Provided information Start Marker

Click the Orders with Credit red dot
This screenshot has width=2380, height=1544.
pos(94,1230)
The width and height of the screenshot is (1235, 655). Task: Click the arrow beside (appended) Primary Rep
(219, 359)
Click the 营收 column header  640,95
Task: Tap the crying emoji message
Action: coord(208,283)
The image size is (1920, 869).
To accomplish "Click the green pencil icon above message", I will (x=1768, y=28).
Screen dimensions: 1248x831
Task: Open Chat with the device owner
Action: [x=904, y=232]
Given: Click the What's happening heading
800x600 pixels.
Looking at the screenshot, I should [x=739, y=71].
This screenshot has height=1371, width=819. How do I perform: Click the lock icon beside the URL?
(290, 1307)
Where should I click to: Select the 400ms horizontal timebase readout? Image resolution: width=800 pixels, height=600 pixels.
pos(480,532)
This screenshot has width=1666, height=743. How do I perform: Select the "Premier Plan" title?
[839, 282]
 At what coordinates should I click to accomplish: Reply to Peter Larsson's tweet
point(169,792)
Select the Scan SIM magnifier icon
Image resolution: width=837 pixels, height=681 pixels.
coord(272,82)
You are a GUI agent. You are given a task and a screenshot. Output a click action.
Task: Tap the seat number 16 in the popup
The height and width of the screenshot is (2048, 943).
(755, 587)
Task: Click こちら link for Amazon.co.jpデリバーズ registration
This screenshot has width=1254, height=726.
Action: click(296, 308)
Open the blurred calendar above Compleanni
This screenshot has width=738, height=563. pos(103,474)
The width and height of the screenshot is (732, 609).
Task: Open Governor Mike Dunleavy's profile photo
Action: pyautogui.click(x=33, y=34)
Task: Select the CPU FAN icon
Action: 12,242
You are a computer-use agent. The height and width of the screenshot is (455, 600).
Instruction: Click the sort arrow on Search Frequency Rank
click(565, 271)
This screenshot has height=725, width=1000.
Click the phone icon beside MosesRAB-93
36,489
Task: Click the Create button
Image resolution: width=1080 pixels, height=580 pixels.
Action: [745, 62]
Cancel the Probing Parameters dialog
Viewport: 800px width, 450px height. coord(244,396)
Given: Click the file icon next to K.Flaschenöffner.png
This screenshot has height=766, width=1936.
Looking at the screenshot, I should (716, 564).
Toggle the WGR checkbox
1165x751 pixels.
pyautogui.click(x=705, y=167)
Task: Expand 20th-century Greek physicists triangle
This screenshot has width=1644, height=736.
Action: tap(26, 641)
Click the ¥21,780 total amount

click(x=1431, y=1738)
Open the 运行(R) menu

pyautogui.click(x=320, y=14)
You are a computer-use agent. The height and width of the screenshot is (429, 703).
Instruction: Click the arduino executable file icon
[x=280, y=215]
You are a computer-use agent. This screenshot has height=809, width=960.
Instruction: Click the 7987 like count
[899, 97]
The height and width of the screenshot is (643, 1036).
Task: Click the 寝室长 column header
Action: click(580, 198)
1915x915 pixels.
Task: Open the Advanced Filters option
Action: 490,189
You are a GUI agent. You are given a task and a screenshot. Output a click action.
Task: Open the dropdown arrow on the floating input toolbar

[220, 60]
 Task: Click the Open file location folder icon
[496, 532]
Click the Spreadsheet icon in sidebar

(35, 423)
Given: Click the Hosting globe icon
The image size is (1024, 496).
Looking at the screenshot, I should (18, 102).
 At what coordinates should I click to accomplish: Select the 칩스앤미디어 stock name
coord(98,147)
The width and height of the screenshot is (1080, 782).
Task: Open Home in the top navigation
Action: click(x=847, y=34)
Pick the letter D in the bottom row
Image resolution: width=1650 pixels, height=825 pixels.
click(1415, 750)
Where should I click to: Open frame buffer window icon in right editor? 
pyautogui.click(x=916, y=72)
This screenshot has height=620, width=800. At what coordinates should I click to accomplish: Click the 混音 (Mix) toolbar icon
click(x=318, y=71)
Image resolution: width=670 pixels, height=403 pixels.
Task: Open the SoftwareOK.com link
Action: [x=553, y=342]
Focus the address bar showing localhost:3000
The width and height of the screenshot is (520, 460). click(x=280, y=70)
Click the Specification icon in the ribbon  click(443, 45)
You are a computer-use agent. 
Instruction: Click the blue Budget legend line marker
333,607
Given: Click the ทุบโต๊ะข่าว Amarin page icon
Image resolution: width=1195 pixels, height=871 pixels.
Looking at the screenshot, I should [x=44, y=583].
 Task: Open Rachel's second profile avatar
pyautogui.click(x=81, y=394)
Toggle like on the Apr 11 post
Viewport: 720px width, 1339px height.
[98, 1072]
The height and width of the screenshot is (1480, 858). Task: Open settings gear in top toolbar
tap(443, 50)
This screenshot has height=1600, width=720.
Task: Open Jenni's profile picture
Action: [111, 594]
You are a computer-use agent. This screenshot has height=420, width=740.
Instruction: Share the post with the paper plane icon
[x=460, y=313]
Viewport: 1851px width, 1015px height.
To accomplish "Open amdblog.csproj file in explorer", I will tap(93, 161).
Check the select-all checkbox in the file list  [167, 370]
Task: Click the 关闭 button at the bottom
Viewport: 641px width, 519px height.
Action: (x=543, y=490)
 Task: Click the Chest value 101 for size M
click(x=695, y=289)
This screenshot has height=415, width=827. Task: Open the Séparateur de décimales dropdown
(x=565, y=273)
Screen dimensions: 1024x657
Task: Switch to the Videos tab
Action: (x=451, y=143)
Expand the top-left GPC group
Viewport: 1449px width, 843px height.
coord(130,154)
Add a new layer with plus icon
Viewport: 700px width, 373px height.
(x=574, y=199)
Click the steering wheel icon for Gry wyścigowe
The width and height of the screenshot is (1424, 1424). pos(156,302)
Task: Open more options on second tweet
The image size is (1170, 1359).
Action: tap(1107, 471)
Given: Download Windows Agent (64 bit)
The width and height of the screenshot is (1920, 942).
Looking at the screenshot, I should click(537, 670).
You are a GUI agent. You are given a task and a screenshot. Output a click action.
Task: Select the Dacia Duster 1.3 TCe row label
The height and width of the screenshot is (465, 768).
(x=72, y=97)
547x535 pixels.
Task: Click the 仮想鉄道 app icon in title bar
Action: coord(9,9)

Provided information End Marker

All entries are to be printed once more, exactly as given.

Click the Orders with Credit red dot
This screenshot has width=2380, height=1544.
pos(94,1230)
The width and height of the screenshot is (1235, 655). Task: Click the arrow beside (appended) Primary Rep
(219, 359)
Click the 营收 column header  640,95
Task: Tap the crying emoji message
Action: coord(208,283)
The image size is (1920, 869).
To accomplish "Click the green pencil icon above message", I will (x=1768, y=28).
Screen dimensions: 1248x831
Task: Open Chat with the device owner
Action: [x=904, y=232]
Given: Click the What's happening heading
800x600 pixels.
Looking at the screenshot, I should [x=739, y=71].
This screenshot has height=1371, width=819. How do I perform: Click the lock icon beside the URL?
(290, 1307)
Where should I click to: Select the 400ms horizontal timebase readout? Image resolution: width=800 pixels, height=600 pixels.
pos(480,532)
This screenshot has width=1666, height=743. How do I perform: Select the "Premier Plan" title?
[839, 282]
 At what coordinates should I click to accomplish: Reply to Peter Larsson's tweet
point(169,792)
Select the Scan SIM magnifier icon
Image resolution: width=837 pixels, height=681 pixels.
coord(272,82)
You are a GUI agent. You are given a task and a screenshot. Output a click action.
Task: Tap the seat number 16 in the popup
The height and width of the screenshot is (2048, 943).
(755, 587)
Task: Click こちら link for Amazon.co.jpデリバーズ registration
This screenshot has width=1254, height=726.
Action: click(296, 308)
Open the blurred calendar above Compleanni
This screenshot has width=738, height=563. pos(103,474)
The width and height of the screenshot is (732, 609).
Task: Open Governor Mike Dunleavy's profile photo
Action: pyautogui.click(x=33, y=34)
Task: Select the CPU FAN icon
Action: 12,242
You are a computer-use agent. The height and width of the screenshot is (455, 600).
Instruction: Click the sort arrow on Search Frequency Rank
click(565, 271)
This screenshot has height=725, width=1000.
Click the phone icon beside MosesRAB-93
36,489
Task: Click the Create button
Image resolution: width=1080 pixels, height=580 pixels.
Action: [745, 62]
Cancel the Probing Parameters dialog
Viewport: 800px width, 450px height. coord(244,396)
Given: Click the file icon next to K.Flaschenöffner.png
This screenshot has height=766, width=1936.
Looking at the screenshot, I should (716, 564).
Toggle the WGR checkbox
1165x751 pixels.
pyautogui.click(x=705, y=167)
Task: Expand 20th-century Greek physicists triangle
This screenshot has width=1644, height=736.
Action: tap(26, 641)
Click the ¥21,780 total amount

click(x=1431, y=1738)
Open the 运行(R) menu

pyautogui.click(x=320, y=14)
You are a computer-use agent. The height and width of the screenshot is (429, 703).
Instruction: Click the arduino executable file icon
[x=280, y=215]
You are a computer-use agent. This screenshot has height=809, width=960.
Instruction: Click the 7987 like count
[899, 97]
The height and width of the screenshot is (643, 1036).
Task: Click the 寝室长 column header
Action: click(580, 198)
1915x915 pixels.
Task: Open the Advanced Filters option
Action: 490,189
You are a GUI agent. You are given a task and a screenshot. Output a click action.
Task: Open the dropdown arrow on the floating input toolbar

[220, 60]
 Task: Click the Open file location folder icon
[496, 532]
Click the Spreadsheet icon in sidebar

(35, 423)
Given: Click the Hosting globe icon
The image size is (1024, 496).
Looking at the screenshot, I should (18, 102).
 At what coordinates should I click to accomplish: Select the 칩스앤미디어 stock name
coord(98,147)
The width and height of the screenshot is (1080, 782).
Task: Open Home in the top navigation
Action: click(x=847, y=34)
Pick the letter D in the bottom row
Image resolution: width=1650 pixels, height=825 pixels.
click(1415, 750)
Where should I click to: Open frame buffer window icon in right editor? 
pyautogui.click(x=916, y=72)
This screenshot has height=620, width=800. At what coordinates should I click to accomplish: Click the 混音 (Mix) toolbar icon
click(x=318, y=71)
Image resolution: width=670 pixels, height=403 pixels.
Task: Open the SoftwareOK.com link
Action: [x=553, y=342]
Focus the address bar showing localhost:3000
The width and height of the screenshot is (520, 460). click(x=280, y=70)
Click the Specification icon in the ribbon  click(443, 45)
You are a computer-use agent. 
Instruction: Click the blue Budget legend line marker
333,607
Given: Click the ทุบโต๊ะข่าว Amarin page icon
Image resolution: width=1195 pixels, height=871 pixels.
Looking at the screenshot, I should [x=44, y=583].
 Task: Open Rachel's second profile avatar
pyautogui.click(x=81, y=394)
Toggle like on the Apr 11 post
Viewport: 720px width, 1339px height.
[98, 1072]
The height and width of the screenshot is (1480, 858). Task: Open settings gear in top toolbar
tap(443, 50)
This screenshot has height=1600, width=720.
Task: Open Jenni's profile picture
Action: [111, 594]
You are a computer-use agent. This screenshot has height=420, width=740.
Instruction: Share the post with the paper plane icon
[x=460, y=313]
Viewport: 1851px width, 1015px height.
To accomplish "Open amdblog.csproj file in explorer", I will tap(93, 161).
Check the select-all checkbox in the file list  [167, 370]
Task: Click the 关闭 button at the bottom
Viewport: 641px width, 519px height.
Action: (x=543, y=490)
 Task: Click the Chest value 101 for size M
click(x=695, y=289)
This screenshot has height=415, width=827. Task: Open the Séparateur de décimales dropdown
(x=565, y=273)
Screen dimensions: 1024x657
Task: Switch to the Videos tab
Action: (x=451, y=143)
Expand the top-left GPC group
Viewport: 1449px width, 843px height.
coord(130,154)
Add a new layer with plus icon
Viewport: 700px width, 373px height.
(x=574, y=199)
Click the steering wheel icon for Gry wyścigowe
The width and height of the screenshot is (1424, 1424). pos(156,302)
Task: Open more options on second tweet
The image size is (1170, 1359).
Action: tap(1107, 471)
Given: Download Windows Agent (64 bit)
The width and height of the screenshot is (1920, 942).
Looking at the screenshot, I should click(537, 670).
You are a GUI agent. You are given a task and a screenshot. Output a click action.
Task: Select the Dacia Duster 1.3 TCe row label
The height and width of the screenshot is (465, 768).
(x=72, y=97)
547x535 pixels.
Task: Click the 仮想鉄道 app icon in title bar
Action: coord(9,9)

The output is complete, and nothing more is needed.